INSTRUCTION 1 = In the one-hot encoding text, which binary columns remain when "drop first" is used?

Let's say you have a categorical feature "Color" with three categories: Red, Blue, and Green.

Without "drop first," OHE creates three binary columns:

- Red: 1 if the color is Red, 0 otherwise.
- Blue: 1 if the color is Blue, 0 otherwise.
- Green: 1 if the color is Green, 0 otherwise.

With "drop first," OHE creates two binary columns:

- Blue: 1 if the color is Blue, 0 otherwise.
- Green: 1 if the color is Green, 0 otherwise.

In this example, the absence of both Blue and Green being 1 implies that the color is Red. So, you can represent all three categories with two binary columns instead of three, which can be useful for some machine learning algorithms.

In [None]:
# Fit and transform the encoder on categorical columns
encoded_cols = encoder.fit_transform(df[categorical_cols])

[Saved data entries]

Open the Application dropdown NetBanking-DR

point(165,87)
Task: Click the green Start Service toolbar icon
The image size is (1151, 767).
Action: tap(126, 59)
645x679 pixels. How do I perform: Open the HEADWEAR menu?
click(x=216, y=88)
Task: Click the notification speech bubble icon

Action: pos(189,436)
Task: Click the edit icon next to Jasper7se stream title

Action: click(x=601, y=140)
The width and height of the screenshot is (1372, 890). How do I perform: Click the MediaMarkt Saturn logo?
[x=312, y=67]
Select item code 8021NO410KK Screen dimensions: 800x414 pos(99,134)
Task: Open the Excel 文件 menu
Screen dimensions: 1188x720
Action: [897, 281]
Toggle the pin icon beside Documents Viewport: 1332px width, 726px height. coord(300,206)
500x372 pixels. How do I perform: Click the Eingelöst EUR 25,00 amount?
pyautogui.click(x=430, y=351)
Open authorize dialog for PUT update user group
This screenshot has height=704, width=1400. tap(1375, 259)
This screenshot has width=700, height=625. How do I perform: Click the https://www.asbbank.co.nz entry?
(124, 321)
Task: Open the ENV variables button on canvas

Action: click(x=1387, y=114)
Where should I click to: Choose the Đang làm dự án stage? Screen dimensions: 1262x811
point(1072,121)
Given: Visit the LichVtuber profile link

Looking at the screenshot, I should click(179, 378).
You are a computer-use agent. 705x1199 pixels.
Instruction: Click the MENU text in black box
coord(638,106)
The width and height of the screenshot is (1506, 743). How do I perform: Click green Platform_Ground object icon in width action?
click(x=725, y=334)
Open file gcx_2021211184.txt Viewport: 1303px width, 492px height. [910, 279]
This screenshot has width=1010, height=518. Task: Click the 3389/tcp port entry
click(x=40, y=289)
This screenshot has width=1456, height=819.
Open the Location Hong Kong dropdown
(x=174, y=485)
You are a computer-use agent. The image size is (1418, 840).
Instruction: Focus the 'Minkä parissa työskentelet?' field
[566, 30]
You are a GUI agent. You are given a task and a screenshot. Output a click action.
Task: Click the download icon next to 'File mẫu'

INSTRUCTION 2 = Rewrite only the records from the line containing "Given: Visit the LichVtuber profile link" through the end of the records, changing every "Instruction" to "Command" and leaving everything else unchanged.

FINAL RESULT 1 = Blue and Green.

FINAL RESULT 2 =
Given: Visit the LichVtuber profile link

Looking at the screenshot, I should click(179, 378).
You are a computer-use agent. 705x1199 pixels.
Command: Click the MENU text in black box
coord(638,106)
The width and height of the screenshot is (1506, 743). How do I perform: Click green Platform_Ground object icon in width action?
click(x=725, y=334)
Open file gcx_2021211184.txt Viewport: 1303px width, 492px height. [910, 279]
This screenshot has width=1010, height=518. Task: Click the 3389/tcp port entry
click(x=40, y=289)
This screenshot has width=1456, height=819.
Open the Location Hong Kong dropdown
(x=174, y=485)
You are a computer-use agent. The image size is (1418, 840).
Command: Focus the 'Minkä parissa työskentelet?' field
[566, 30]
You are a GUI agent. You are given a task and a screenshot. Output a click action.
Task: Click the download icon next to 'File mẫu'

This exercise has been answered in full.